_The records_.
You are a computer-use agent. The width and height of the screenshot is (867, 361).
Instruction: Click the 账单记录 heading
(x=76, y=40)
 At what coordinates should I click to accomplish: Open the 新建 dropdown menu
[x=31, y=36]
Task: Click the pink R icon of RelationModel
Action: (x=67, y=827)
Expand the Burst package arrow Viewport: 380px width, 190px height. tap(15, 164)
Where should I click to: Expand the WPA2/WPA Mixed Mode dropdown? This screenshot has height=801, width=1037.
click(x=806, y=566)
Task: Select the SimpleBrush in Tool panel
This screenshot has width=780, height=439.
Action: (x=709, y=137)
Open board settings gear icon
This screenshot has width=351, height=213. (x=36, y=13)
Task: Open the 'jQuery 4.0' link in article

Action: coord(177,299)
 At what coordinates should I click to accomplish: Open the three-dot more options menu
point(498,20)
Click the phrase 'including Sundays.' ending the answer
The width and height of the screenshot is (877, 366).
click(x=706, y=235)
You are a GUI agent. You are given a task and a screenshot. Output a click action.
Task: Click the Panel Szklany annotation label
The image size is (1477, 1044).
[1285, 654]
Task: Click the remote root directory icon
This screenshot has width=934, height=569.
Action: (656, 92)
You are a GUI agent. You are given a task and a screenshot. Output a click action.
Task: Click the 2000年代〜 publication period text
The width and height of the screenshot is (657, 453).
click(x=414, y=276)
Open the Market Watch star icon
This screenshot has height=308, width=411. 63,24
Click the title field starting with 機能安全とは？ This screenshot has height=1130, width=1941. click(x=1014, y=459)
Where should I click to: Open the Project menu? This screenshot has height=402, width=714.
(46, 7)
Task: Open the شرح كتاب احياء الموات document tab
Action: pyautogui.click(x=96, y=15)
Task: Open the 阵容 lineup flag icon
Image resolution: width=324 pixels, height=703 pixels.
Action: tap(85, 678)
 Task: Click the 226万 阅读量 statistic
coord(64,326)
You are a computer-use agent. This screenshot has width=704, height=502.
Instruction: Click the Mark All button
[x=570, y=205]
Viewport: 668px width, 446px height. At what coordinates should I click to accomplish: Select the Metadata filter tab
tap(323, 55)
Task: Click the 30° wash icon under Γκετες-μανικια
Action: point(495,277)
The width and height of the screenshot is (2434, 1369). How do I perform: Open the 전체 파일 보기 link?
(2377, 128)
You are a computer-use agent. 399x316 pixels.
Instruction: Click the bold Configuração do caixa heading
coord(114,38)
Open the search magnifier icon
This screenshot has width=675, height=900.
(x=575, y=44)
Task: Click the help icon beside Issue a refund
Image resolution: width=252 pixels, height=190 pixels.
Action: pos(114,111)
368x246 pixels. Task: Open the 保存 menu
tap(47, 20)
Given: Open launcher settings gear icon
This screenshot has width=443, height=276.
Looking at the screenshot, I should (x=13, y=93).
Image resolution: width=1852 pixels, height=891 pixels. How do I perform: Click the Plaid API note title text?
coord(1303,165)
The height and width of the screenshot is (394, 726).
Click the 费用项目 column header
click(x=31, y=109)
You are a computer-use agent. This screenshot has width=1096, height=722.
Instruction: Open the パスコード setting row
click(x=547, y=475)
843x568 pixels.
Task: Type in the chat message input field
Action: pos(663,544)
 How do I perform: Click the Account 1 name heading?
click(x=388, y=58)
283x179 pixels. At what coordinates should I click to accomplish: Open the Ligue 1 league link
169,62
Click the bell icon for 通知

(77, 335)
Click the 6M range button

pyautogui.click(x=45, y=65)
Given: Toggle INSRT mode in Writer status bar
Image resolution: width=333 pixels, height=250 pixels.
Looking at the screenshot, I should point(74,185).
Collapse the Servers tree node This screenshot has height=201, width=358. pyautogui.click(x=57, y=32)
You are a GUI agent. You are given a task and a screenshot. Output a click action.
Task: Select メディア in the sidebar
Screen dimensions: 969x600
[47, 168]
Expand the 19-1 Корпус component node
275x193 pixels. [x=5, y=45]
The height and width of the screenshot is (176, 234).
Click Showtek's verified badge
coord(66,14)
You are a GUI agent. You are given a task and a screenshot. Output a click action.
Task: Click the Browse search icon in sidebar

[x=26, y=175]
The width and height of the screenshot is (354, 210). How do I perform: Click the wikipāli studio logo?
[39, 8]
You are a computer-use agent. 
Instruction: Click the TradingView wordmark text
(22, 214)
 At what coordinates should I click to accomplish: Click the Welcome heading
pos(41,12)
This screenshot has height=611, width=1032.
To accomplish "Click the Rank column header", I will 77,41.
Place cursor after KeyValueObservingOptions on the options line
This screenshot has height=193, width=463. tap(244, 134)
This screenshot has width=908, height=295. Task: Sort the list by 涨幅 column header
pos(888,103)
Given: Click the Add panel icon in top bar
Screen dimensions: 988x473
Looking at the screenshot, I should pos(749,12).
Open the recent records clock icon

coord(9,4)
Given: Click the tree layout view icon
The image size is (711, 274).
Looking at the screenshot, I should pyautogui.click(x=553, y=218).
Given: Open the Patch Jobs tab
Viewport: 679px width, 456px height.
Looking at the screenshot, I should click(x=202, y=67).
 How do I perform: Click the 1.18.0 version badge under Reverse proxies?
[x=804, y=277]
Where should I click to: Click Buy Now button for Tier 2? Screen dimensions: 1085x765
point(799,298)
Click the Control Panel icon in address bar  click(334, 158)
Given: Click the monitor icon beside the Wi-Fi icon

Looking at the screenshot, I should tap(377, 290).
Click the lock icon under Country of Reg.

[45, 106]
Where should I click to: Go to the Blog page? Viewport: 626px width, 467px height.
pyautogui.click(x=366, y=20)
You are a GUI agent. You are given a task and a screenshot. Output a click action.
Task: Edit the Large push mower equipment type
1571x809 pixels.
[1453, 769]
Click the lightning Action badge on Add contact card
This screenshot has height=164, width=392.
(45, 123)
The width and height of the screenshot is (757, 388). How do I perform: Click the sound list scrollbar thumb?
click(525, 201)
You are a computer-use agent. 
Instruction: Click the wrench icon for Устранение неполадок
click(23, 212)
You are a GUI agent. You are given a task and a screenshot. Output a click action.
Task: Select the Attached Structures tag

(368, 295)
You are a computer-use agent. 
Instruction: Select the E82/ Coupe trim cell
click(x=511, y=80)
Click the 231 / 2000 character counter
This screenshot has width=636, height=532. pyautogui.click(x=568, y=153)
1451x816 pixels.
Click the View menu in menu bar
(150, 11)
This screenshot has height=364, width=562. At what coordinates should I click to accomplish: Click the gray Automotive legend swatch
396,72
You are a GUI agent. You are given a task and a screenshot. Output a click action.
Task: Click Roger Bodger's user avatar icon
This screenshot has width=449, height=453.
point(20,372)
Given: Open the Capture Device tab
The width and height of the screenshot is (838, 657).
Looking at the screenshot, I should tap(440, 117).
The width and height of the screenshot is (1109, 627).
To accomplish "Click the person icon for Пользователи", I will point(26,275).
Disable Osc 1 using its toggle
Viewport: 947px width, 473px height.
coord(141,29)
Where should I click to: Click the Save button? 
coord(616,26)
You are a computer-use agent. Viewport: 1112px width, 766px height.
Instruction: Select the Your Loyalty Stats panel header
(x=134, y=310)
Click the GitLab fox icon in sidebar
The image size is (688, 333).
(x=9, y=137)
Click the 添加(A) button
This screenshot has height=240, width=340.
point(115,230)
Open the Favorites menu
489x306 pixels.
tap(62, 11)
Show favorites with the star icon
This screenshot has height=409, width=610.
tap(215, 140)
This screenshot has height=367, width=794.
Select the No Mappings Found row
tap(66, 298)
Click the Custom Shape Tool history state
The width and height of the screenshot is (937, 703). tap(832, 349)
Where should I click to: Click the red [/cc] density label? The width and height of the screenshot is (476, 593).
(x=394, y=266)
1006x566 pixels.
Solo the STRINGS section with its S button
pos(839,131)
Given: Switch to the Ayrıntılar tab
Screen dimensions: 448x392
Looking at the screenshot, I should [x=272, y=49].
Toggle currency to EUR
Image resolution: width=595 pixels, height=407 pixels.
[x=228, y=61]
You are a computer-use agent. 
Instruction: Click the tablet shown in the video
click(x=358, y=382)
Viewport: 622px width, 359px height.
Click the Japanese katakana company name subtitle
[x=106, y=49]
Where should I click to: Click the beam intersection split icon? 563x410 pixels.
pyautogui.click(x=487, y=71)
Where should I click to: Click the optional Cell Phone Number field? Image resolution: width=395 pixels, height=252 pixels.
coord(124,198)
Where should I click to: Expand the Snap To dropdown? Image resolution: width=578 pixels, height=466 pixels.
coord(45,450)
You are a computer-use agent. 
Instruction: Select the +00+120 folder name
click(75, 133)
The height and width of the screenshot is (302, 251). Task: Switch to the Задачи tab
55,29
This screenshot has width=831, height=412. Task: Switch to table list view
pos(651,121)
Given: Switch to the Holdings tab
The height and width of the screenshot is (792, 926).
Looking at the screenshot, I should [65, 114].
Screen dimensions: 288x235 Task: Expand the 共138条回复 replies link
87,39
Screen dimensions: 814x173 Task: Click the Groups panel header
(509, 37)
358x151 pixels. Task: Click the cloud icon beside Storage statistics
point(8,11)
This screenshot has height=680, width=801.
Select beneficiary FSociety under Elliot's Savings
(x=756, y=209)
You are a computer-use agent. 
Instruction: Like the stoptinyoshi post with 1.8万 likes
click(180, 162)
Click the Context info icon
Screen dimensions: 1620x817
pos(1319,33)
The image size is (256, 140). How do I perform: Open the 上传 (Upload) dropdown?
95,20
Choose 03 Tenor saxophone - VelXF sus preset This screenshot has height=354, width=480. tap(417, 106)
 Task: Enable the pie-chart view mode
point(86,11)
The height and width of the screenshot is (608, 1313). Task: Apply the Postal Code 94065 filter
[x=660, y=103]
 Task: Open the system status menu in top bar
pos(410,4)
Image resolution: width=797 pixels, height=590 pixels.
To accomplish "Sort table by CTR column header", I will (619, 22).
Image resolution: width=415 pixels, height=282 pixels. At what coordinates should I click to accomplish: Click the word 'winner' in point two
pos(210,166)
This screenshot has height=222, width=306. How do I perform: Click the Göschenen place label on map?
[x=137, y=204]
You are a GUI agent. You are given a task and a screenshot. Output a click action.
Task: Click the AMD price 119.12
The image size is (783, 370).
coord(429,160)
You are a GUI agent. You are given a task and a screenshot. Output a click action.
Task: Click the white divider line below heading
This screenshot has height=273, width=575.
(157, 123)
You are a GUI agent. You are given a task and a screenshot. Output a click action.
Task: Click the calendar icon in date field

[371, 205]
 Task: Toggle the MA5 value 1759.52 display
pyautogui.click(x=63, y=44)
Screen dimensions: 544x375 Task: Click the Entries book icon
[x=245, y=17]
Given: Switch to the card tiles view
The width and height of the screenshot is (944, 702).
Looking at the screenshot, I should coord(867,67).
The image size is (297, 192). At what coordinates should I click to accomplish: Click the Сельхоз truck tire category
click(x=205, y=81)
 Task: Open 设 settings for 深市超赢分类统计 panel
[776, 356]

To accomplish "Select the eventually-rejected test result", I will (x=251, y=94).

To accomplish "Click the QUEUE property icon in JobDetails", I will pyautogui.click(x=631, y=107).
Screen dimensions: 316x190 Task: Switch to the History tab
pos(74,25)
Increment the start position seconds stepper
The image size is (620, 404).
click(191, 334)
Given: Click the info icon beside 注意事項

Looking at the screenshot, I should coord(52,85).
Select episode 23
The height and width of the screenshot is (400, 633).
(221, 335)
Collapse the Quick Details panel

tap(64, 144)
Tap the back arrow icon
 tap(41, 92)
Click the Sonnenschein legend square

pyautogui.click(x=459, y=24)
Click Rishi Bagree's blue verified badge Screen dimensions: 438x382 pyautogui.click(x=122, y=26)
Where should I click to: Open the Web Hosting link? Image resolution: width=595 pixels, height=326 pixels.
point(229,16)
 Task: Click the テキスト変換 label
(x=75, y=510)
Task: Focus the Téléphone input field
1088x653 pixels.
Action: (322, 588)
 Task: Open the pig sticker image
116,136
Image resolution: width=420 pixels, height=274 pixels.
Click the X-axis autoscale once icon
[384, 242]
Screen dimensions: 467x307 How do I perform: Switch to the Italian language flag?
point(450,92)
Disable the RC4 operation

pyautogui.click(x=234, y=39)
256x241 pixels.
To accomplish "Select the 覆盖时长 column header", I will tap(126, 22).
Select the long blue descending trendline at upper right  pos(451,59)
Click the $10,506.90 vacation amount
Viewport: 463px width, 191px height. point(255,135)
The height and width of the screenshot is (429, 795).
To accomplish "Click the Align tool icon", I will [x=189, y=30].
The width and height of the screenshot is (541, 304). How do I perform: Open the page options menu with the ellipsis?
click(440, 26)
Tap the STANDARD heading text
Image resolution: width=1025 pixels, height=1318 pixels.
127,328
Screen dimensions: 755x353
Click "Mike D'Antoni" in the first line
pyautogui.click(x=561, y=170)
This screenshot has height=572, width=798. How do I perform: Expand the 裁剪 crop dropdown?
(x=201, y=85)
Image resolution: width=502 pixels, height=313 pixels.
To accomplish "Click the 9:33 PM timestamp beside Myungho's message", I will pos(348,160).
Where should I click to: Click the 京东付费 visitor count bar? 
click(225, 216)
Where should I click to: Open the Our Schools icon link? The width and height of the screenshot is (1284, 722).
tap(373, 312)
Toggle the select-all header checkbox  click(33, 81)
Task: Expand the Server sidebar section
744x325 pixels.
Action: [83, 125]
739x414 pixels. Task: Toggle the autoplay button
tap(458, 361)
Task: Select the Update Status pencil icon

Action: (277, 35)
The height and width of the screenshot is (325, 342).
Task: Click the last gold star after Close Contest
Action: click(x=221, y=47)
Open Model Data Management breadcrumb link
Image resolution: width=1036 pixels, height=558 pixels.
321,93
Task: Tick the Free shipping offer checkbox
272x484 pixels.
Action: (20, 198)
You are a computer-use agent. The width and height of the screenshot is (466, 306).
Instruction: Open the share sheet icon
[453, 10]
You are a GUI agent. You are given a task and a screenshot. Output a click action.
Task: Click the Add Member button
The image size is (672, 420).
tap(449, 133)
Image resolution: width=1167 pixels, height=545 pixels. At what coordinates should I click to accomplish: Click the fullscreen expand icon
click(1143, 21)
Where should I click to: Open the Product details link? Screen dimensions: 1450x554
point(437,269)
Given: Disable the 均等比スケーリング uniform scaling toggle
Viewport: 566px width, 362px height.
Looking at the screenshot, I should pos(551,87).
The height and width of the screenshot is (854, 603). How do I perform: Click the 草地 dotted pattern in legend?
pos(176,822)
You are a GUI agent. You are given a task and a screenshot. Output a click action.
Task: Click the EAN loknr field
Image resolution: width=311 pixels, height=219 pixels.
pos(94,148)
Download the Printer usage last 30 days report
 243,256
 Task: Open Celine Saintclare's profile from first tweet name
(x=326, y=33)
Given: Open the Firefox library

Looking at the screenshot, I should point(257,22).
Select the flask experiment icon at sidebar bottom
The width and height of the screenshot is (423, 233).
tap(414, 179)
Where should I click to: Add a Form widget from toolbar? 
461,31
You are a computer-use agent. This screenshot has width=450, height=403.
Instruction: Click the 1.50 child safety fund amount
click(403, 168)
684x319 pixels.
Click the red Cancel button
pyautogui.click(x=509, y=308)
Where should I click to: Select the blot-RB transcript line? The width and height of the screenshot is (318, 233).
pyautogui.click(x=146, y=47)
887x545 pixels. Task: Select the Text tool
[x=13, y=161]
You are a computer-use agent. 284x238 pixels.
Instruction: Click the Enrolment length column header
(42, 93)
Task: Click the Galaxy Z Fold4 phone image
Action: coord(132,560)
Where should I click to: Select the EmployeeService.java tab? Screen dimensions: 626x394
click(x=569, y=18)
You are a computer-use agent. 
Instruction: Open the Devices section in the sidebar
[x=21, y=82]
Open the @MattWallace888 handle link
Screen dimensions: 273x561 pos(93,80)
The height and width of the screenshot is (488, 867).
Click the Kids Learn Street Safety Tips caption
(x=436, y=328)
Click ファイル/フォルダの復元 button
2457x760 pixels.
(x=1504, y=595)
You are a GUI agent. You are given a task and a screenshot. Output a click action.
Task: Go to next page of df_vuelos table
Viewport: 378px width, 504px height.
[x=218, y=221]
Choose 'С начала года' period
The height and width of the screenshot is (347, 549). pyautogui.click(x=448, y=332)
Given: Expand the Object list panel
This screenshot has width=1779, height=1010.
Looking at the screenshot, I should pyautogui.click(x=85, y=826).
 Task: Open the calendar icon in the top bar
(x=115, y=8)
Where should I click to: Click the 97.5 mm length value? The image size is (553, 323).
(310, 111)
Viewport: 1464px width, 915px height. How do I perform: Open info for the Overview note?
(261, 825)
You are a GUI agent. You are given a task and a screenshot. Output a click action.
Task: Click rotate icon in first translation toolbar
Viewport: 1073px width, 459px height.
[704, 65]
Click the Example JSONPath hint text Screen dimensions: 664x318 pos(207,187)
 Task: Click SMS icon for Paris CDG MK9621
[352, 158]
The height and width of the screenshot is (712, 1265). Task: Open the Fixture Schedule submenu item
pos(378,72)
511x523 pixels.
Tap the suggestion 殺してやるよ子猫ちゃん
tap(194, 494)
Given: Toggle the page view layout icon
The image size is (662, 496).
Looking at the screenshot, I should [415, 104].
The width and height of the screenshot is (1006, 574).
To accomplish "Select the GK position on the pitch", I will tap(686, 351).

_What you are asked to do_. Which lines in the listing above hold the word "will"? Show each of them.

_Result below_.
To accomplish "Click the Rank column header", I will 77,41.
To accomplish "Click the person icon for Пользователи", I will point(26,275).
To accomplish "Sort table by CTR column header", I will (619, 22).
To accomplish "Select the eventually-rejected test result", I will (x=251, y=94).
To accomplish "Click the QUEUE property icon in JobDetails", I will pyautogui.click(x=631, y=107).
To accomplish "Select the 覆盖时长 column header", I will tap(126, 22).
To accomplish "Click the Align tool icon", I will [x=189, y=30].
To accomplish "Click the 9:33 PM timestamp beside Myungho's message", I will pos(348,160).
To accomplish "Select the GK position on the pitch", I will tap(686, 351).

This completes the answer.